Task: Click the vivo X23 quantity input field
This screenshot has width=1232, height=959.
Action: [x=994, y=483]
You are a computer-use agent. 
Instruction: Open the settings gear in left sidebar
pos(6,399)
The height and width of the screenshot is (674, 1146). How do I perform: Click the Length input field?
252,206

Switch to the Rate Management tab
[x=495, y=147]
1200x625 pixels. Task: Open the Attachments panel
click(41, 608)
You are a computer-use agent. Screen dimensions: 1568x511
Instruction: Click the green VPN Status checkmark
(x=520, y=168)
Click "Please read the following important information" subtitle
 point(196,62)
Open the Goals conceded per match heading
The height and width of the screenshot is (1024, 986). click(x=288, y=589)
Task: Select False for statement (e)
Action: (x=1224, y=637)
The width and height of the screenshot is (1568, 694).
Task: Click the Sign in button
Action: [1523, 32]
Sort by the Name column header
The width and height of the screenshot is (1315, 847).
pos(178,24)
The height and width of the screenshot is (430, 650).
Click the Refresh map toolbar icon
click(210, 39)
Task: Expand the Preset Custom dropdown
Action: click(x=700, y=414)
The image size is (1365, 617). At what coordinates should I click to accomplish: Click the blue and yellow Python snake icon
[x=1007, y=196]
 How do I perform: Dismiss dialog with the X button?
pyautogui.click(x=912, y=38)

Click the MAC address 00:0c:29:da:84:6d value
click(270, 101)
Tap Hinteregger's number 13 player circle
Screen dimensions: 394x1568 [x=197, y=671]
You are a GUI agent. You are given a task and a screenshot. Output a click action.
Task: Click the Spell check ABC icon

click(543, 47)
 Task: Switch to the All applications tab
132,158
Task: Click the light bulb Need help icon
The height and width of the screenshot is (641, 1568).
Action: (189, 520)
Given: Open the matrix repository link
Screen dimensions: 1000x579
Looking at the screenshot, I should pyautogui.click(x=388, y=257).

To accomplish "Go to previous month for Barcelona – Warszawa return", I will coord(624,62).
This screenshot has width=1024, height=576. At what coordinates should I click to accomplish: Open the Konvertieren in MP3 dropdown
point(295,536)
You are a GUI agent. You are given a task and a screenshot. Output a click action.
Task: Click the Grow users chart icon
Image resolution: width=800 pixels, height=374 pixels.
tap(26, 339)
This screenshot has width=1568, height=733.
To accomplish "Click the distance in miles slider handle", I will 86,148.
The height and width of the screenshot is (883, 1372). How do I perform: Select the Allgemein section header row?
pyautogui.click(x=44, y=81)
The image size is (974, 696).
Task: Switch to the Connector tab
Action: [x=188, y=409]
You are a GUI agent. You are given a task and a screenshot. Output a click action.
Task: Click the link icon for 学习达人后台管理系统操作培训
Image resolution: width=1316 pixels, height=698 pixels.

_ _ _ _ _

- _Task item_
Go through the records above and count the lines with the word "link" in them. Answer with the number only.

- _Exercise response_
2